Ethereum developers are finalizing the upcoming Glamsterdam upgrade while debating headliner changes for the following upgrade, codenamed Hegota, in a developer call last Thursday (details on the call are available here). The discussion aims to select features that are visible and meaningful for average users.
There is growing support for FOCIL, a fork-choice inclusion list designed to force block builders to include every valid transaction and prevent transaction censorship. Proponents say it advances Ethereum’s neutrality and censorship resistance.
Developer Jannik Luhn pitched the universal enshrined encrypted mempool to allow encrypted transactions, reducing front-running and sandwich attacks (proposal text is here). “Many users already protect themselves by using private RPCs and trusted builders, which I think proves that there’s user demand,” he said.

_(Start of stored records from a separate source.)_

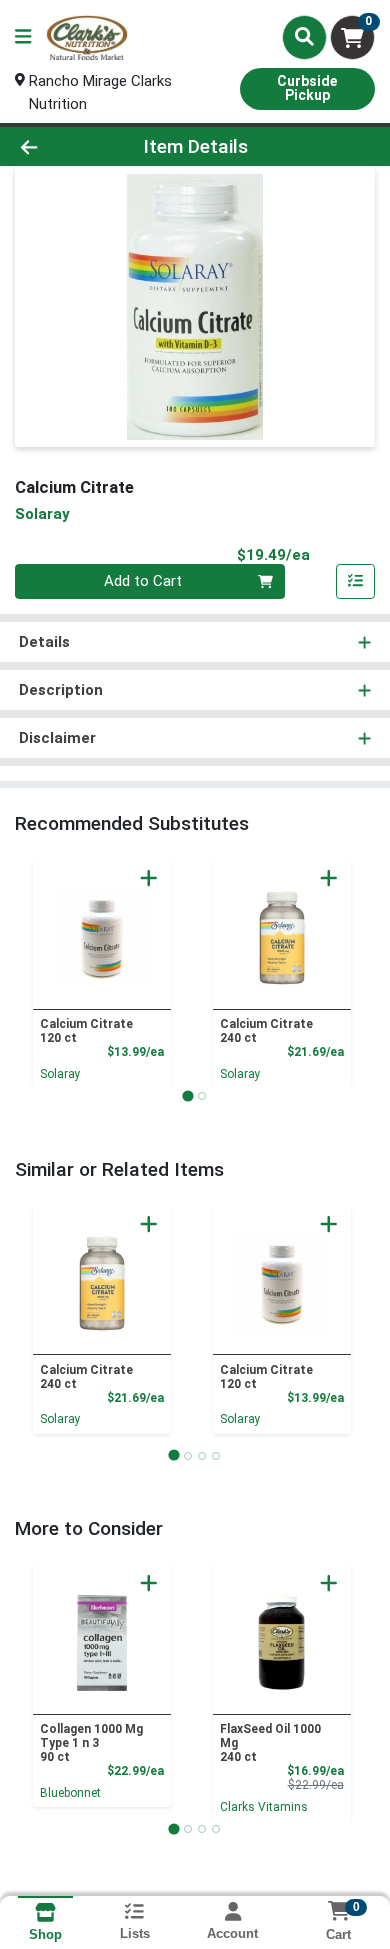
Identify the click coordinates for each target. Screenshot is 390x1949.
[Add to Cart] (149, 878)
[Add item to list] (356, 582)
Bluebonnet (70, 1793)
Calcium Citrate (86, 1031)
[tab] (187, 1095)
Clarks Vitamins (264, 1807)
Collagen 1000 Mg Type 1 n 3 (91, 1743)
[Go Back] (60, 146)
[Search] (304, 37)
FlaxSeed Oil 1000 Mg (270, 1743)
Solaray (60, 1074)
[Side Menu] (23, 37)
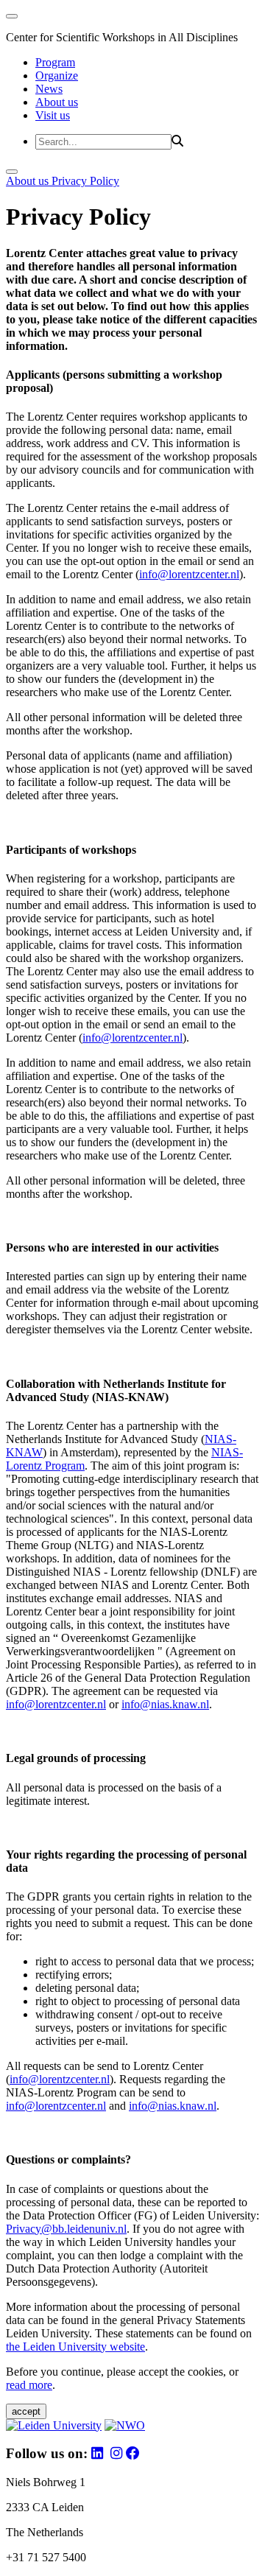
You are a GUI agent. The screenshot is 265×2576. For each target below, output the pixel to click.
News (49, 89)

Ethereum Foundation developer Felix Lange proposed new frame transactions to enable stronger account abstraction and prepare for quantum-resistant signatures (proposal text is here). “It’s also for us the most important one, because of the readiness for the post-quantum world,” Lange said, and Vitalik Buterin added “From a use cases perspective, this does basically satisfy everything that, at least I’ve been pushing for — the entire list of goals of account abstraction.” (Ed. note: ECDSA is currently described as quantum-vulnerable.)
Several governance votes are also active. Frax is voting on a supply and IP clarification proposal, GMX DAO is voting to allocate $3.5 million for marketing and trader incentives, and Goldfinch is voting to add $150,000 to its legal reserve.
A community post about the Silver project drew attention this week; the tweet criticizing developer responsiveness is available here.